TASK DIRECTIONS ▸
Copy every entry exactly.

Stored items ▸
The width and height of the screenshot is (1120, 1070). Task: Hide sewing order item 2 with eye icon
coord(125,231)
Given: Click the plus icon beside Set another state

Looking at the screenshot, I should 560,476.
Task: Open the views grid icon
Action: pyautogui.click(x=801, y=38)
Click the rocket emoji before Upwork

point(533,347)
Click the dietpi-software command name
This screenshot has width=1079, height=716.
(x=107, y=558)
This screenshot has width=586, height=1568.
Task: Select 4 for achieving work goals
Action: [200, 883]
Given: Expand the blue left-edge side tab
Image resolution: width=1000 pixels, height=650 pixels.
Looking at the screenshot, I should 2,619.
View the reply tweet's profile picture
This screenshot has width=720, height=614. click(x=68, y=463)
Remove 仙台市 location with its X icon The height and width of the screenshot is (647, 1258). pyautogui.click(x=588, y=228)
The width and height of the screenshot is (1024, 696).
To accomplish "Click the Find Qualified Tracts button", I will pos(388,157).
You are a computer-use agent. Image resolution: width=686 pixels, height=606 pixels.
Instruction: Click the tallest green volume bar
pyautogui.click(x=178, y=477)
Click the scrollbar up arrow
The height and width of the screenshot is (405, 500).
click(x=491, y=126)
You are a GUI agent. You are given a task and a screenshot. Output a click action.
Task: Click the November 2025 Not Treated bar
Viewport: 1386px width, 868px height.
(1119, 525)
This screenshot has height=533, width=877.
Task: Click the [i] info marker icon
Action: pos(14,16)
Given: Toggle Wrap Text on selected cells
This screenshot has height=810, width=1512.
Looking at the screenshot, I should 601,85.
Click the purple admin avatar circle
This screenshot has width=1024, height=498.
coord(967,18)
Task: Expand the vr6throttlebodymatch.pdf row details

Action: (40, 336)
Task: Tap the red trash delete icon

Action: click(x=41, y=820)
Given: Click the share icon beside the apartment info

RESULT OF THE EXERCISE ▸
The width and height of the screenshot is (1120, 1070). Task: Hide sewing order item 2 with eye icon
coord(125,231)
Given: Click the plus icon beside Set another state

Looking at the screenshot, I should 560,476.
Task: Open the views grid icon
Action: pyautogui.click(x=801, y=38)
Click the rocket emoji before Upwork

point(533,347)
Click the dietpi-software command name
This screenshot has width=1079, height=716.
(x=107, y=558)
This screenshot has width=586, height=1568.
Task: Select 4 for achieving work goals
Action: [200, 883]
Given: Expand the blue left-edge side tab
Image resolution: width=1000 pixels, height=650 pixels.
Looking at the screenshot, I should 2,619.
View the reply tweet's profile picture
This screenshot has width=720, height=614. click(x=68, y=463)
Remove 仙台市 location with its X icon The height and width of the screenshot is (647, 1258). pyautogui.click(x=588, y=228)
The width and height of the screenshot is (1024, 696).
To accomplish "Click the Find Qualified Tracts button", I will pos(388,157).
You are a computer-use agent. Image resolution: width=686 pixels, height=606 pixels.
Instruction: Click the tallest green volume bar
pyautogui.click(x=178, y=477)
Click the scrollbar up arrow
The height and width of the screenshot is (405, 500).
click(x=491, y=126)
You are a GUI agent. You are given a task and a screenshot. Output a click action.
Task: Click the November 2025 Not Treated bar
Viewport: 1386px width, 868px height.
(1119, 525)
This screenshot has height=533, width=877.
Task: Click the [i] info marker icon
Action: pos(14,16)
Given: Toggle Wrap Text on selected cells
This screenshot has height=810, width=1512.
Looking at the screenshot, I should 601,85.
Click the purple admin avatar circle
This screenshot has width=1024, height=498.
coord(967,18)
Task: Expand the vr6throttlebodymatch.pdf row details

Action: (40, 336)
Task: Tap the red trash delete icon

Action: click(x=41, y=820)
Given: Click the share icon beside the apartment info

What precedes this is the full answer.